PostPosted: Sun May 21, 23 7:28 am    Post subject: Reply with quote
    

That article isn't completely true. I have found the Forestry Commission extremely helpful about natural regeneration. We use it almost exclusively in our wood; the only planting in the last 10 years has been transplants from our own garden (2 miles away) and our sons (15 miles away). I am hoping one day to get round to getting cuttings or seeds from a local wood (about 3 miles) of wild service trees, so ensure they have at least 2 local homes.

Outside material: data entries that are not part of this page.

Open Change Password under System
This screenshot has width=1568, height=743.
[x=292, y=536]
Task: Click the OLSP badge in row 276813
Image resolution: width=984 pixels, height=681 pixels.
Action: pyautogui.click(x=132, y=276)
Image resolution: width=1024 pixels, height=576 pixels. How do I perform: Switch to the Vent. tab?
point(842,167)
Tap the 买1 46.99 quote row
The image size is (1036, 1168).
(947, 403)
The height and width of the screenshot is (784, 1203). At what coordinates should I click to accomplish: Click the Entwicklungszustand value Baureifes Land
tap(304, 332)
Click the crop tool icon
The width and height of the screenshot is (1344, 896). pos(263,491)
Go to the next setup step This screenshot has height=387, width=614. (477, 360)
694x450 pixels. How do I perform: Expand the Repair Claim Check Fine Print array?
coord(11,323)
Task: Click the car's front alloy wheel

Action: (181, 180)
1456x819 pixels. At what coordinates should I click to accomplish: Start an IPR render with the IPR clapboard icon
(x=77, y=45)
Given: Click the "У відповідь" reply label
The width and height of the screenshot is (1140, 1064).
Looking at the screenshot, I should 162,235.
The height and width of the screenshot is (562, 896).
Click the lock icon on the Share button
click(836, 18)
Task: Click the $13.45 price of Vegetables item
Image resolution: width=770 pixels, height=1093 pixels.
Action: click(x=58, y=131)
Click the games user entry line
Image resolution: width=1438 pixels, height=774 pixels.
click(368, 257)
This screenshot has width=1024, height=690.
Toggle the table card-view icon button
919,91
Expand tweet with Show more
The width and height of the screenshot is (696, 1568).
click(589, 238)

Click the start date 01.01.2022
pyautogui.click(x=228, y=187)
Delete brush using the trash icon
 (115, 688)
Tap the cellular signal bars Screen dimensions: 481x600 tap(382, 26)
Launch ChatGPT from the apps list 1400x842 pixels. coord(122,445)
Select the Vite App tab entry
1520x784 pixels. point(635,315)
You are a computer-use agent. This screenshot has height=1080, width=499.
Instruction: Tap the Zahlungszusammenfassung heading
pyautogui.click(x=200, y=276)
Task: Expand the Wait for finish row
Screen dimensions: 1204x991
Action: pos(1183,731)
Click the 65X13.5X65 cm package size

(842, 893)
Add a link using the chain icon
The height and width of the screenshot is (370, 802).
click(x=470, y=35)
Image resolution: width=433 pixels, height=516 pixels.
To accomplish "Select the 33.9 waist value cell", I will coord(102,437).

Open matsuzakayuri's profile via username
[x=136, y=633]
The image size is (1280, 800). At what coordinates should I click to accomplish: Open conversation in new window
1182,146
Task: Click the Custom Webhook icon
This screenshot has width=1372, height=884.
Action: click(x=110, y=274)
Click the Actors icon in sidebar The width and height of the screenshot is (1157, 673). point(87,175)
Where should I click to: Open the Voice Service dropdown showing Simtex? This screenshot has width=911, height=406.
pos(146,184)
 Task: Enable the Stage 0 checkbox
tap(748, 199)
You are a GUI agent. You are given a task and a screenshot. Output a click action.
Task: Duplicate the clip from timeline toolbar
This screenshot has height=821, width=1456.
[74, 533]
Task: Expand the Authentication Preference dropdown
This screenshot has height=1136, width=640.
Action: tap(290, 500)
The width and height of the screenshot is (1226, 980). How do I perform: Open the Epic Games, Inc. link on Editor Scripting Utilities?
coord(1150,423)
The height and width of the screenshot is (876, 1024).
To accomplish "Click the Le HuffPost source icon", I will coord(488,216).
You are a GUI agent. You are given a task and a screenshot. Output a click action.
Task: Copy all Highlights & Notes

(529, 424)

Over the 20 years we have been working our wood, the paperwork has become less and less about explaining what we will do/are doing and filling in columns of figures. There is a section for felling for natural regeneration now, but haven't filled in a grant application for management lately, so don't know how that is going to view it.

dpack



Joined: 02 Jul 2005
Posts: 46249
Location: yes
PostPosted: Mon Jul 15, 24 8:02 am    Post subject: Reply with quote
    

a bit more expensive than mine

the 30 to 50 yrs later thing seems about right

from a degraded environment back to a semi natural one takes time as well as planning (sort of) and planting (seeds are good) things that might be suitable in that landscape, some will be, other species will move in over the next few decades

at a guess my one might take 150 yrs to look "natural", although most of the current local dog walkers i talked to had no idea that the trees were "new" and that for centuries that hillside had been treeless and low in diversity
thinking about it most of the public do not notice much about" outdoors "
even if they pass through it every day walking a mutt

dpack



Joined: 02 Jul 2005
Posts: 46249
Location: yes
PostPosted: Mon Jul 15, 24 6:24 pm    Post subject: Reply with quote
    

thinking about planning for the future

out of at least 30 oak varieties that originated in places ranging from almost tropical to almost arctic some might do ok long term where they got scattered
other trees, probably 30% originate from even more varied places

so far it seems a decent strategy and is creating a temperate rain forest, perhaps not the original one, but it is starting to gain the diversity and some of the species expected as it creates soil and traps moisture

Mistress Rose



Joined: 21 Jul 2011
Posts: 16004

PostPosted: Tue Jul 16, 24 6:24 am    Post subject: Reply with quote
    

Along a road near our wood about a 15m strip has been clear felled as ash trees in the mix were a danger to the road. Of course the locals were up in arms and our local Councillor called me up (as her woodland unofficial adviser) and I assured her that it would regenerate in a few years. They have left some high cut coppice stools along the edge of the road so they will screen the rest in a few years anyway. One area of our wood was heavily thinned in the 1980s and you wouldn't know now that it had ever been touched.